Skip Garibaldi gives the Norbert Wiener Lectures

Posted on 2014-04-23

Skip Garibaldi gave the Wiener Lectures in the Tufts University Math Department in April 2014.

  • Some people have all the luck (public lecture)

    Abstract: Winning a prize of at least $600 in the lottery is a remarkable thing - for a scratcher ticket the odds are worse than 1-in-1200 and 1-in-9000 is a more typical figure. Some people have won many of these large prizes, and clearly they are very lucky or they buy a ton of lottery tickets. When we investigated records of all claimed lottery prizes, we discovered that some people had won hundreds of these prizes! Such people seem to be not just lucky, but suspiciously lucky. I will explain what we thought they might have been up to, what mathematics says about it, and what further investigations revealed. This talk is about joint work with Lawrence Mower, an investigative reporter for the Palm Beach Post, and Philip B. Stark, professor and chair of the UC Berkeley Department of Statistics.

  • Topological and generic methods in algebra (math major lecture)

    Abstract: In calculus we take limits and think about graphs all the time, and it would be nice to be able to use the same sorts of techniques in courses like abstract linear algebra and abstract algebra, even when you aren’t working with real or complex numbers. I’ll explain how these techniques can be used and give some examples of their application.

  • Simple algebraic groups and polynomial invariants (colloquium lecture)

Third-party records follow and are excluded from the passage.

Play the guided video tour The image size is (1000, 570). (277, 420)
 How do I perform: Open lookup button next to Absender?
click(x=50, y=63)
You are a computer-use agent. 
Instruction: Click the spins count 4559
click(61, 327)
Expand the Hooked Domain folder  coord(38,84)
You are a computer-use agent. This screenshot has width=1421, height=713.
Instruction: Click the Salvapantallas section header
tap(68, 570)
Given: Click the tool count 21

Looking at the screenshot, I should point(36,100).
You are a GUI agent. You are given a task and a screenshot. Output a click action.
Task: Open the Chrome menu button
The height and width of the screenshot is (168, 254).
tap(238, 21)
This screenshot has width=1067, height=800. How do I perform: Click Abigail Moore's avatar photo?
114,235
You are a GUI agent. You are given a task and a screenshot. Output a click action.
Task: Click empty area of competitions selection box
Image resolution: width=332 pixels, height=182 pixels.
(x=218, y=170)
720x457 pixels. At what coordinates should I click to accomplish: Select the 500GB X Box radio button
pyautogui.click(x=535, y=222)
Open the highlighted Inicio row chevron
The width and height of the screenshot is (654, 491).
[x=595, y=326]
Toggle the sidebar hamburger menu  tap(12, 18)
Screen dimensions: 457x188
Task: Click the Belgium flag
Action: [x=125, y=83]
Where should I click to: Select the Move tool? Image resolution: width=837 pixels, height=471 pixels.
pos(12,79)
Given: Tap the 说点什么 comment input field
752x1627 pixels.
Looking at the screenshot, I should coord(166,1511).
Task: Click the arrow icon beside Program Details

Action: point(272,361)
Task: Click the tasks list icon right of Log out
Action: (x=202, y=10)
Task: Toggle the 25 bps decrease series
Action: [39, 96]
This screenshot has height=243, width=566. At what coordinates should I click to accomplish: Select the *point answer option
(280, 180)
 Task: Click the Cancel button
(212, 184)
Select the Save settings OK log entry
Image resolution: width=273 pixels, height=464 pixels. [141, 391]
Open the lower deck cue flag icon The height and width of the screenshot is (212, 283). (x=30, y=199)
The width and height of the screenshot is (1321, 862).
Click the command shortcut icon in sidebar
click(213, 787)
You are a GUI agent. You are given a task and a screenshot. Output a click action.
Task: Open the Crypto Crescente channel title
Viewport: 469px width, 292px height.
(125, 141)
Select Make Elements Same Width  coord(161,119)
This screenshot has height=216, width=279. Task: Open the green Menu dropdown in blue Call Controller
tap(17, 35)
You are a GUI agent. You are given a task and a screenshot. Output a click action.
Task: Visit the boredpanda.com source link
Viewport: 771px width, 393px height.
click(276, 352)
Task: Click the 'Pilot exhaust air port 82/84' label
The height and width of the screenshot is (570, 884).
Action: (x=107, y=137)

    Abstract: The classical “linear preserver problem” asks: Given a polynomial in finitely many variables, what is the group of linear transformations that preserve it? This problem has been solved for many interesting polynomials, usually by means that are special to the particular polynomial under consideration. We turn this problem on its head by starting with a polynomial that is preserved by a simple algebraic group and observe that the full preserver can be described by a general theorem. The results are new even in the case where the field is the complex numbers, and as an application we shed some light on a 125+ year old problem. This is joint work with Bob Guralnick.